An old Co-60 (60Co) source was exchanged for a new one in a hospital in Maryland, USA, in 1987. All corresponding data for treatment time calculations was updated by a consulting medical physicist, except data for treatment with cobalt beam trimmer bars. The oncologist stated to the consulting physicist that trimmer bars would not be used for treatment anymore, so the data file / program for this type of treatment was not updated by the physicist. Approximately half a year later, treatment with trimmer bars for whole brain treatment was initiated. The staff used the old computer file for calculation of treatment time with trimmer bars, but because the file contained the outdated source activity, patient treatment times were too long.

Therapy staff observed skin erythema on several patients during the time period September 1987 until October 1988. They occasionally expressed their concern to the hospital oncologist, but the reactions were judged as normal during radiotherapy. In October 1988 the consulting medical physicist was notified, and found a non-updated computer data file / program. Patients had been receiving doses 75% greater than prescribed. During this 13 month time period, 33 patients were treated with this particular technique and 20 patients were dead (either during the course of treatment or after conclusion of treatment) at the time of notification to the authorities.

Lessons learned for health professionals:

  • Develop procedures for clearly distinguishing software that is commissioned for clinical use from software that has been removed from clinical service; 
  • Include in the Quality Assurance program: 
    • Procedures for verifying correct function of software for patient calculations;
    • In-vivo dosimetry.

Read more:

  • NUCLEAR REGULATORY COMMISSION, Report to Congress on Abnormal Occurrences, NUREG-0090, Volume 11, No. 4. USNRC, Washington DC (1988).

» Errors in TPS data entry (Panama)

A hospital in Panama, in the year 2000, was working to a busy schedule, treating 70 to 80 patients per day on a single cobalt unit. Many patients were treated in the evening with only a single therapist present, using multiple fields with an SSD set up technique including blocks and wedges. The treatment planning system (TPS) that was used in the hospital, allowed for a maximum of four shielding blocks to be entered in any field in order to calculate dose distribution and treatment time. In April 2000, one of the oncologists required one additional (fifth) block for some treatments in the pelvic region. To overcome the limitation of four blocks imposed by the TPS, a new way of entering data was tried (August 2000): entering several blocks "at once". The TPS accepted the data entry, without giving a warning, but calculated incorrect treatment times.

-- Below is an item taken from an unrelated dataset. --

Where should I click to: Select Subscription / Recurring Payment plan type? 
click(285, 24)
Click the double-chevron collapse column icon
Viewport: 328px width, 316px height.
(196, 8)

In November 2000, radiation oncologists observed unusual reactions in some patients (unusually prolonged diarrhoea). The physicists checked the patient charts but did not find any abnormality. However, the computer calculations were not questioned. The treatment time incorrectly calculated by the TPS was approximately twice the required for the correct dose. In total, 28 patients were affected by these incorrect calculations. A few months after discovery, at least five patients had died related to the overdose of radiation.

Lessons learned for health professionals:

  • Include the TPS in the quality control programme, because it is a safety critical piece of equipment;
  • Validate changes in treatment planning procedures before clinical use;
  • Independently verify computer calculations (at least with manual calculations for one point);
  • Instruct staff to be aware of unusual treatment parameters, such as longer than normal treatment time;
  • Investigate unusual reactions and test dosimetry data.

Lessons learned for manufacturers:

  • Avoid ambiguity in the instructions for TPS use;
  • Perform thorough testing of software for both intended use and non-intended use;
  • Guide users with warnings on the screen when data is incorrectly input; 
  • Be readily available for consultation, especially when a customer proposes to deviate from the published instructions for TPS use.